Al fine di garantire una transizione agevole e una continuità, gli Stati membri hanno tempo fino al 2018 per attuare la nuova delimitazione. Gli Stati membri possono inoltre concedere pagamenti in "phasing out" fino alla fine del periodo di programmazione agli agricoltori che non saranno più ammissibili ai pagamenti.

Finanziamento (articolo 59):
A fini della semplificazione, il regolamento prevede un solo tasso di cofinanziamento per tutte le misure (con deroghe su ambiente, cambiamenti climatici e innovazione), ma differente a seconda dei diversi territori: più elevato per le regioni meno sviluppate, le regioni ultraperiferiche e le isole minori del Mar Egeo, nonché per due tipi di regioni in transizione dove il PIL pro capite per il periodo 2007-2013 è stato inferiore al 75% della media dell'UE.
Al fine di garantire un uso efficace delle risorse dell'Unione, il regolamento prevede i requisiti minimi di spesa per l'ambiente (30%) e per l'approccio LEADER (supporto alle strategie locali, a cui va indirizzato almeno il 5% della disponibilità complessiva).

Innovazione
L'innovazione è stata definita come un obiettivo trasversale del prossimo periodo di programmazione.
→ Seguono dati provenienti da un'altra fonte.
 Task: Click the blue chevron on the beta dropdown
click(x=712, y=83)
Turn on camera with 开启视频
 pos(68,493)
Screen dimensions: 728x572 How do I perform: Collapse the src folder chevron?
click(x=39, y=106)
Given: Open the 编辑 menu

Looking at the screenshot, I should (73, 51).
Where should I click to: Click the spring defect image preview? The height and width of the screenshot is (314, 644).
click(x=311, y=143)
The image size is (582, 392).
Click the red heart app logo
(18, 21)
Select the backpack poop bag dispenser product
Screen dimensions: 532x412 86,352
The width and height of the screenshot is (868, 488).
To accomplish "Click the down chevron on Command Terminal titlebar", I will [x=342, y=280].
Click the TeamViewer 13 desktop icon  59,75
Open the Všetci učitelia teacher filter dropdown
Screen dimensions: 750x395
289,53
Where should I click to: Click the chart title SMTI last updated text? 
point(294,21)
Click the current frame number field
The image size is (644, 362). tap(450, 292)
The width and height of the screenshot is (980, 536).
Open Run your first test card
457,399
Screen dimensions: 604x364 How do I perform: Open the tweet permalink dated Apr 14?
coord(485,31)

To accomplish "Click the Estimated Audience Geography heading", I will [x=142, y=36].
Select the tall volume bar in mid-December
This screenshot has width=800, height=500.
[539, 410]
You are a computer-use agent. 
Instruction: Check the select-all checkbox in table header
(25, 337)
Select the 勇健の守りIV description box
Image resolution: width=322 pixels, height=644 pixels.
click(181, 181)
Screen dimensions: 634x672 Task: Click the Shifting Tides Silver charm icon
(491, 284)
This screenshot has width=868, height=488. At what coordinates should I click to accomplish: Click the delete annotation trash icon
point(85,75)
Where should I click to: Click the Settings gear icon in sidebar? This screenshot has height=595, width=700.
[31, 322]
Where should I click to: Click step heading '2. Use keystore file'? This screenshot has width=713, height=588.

Sarà supportata attraverso varie misure di sviluppo rurale, quali il trasferimento di conoscenze, la cooperazione e gli investimenti in beni materiali. Inoltre, grazie al Partenariato Europeo dell'Innovazione (European Innovation Partnership - EIP) per la produttività e sostenibilità agricola, la politica di sviluppo rurale promuoverà l'efficienza delle risorse, la produttività, le basse emissioni ed uno sviluppo amico del clima. L'EIP sosterrà, pertanto, la cooperazione tra l'agricoltura e la ricerca al fine di accelerare il trasferimento tecnologico agli agricoltori.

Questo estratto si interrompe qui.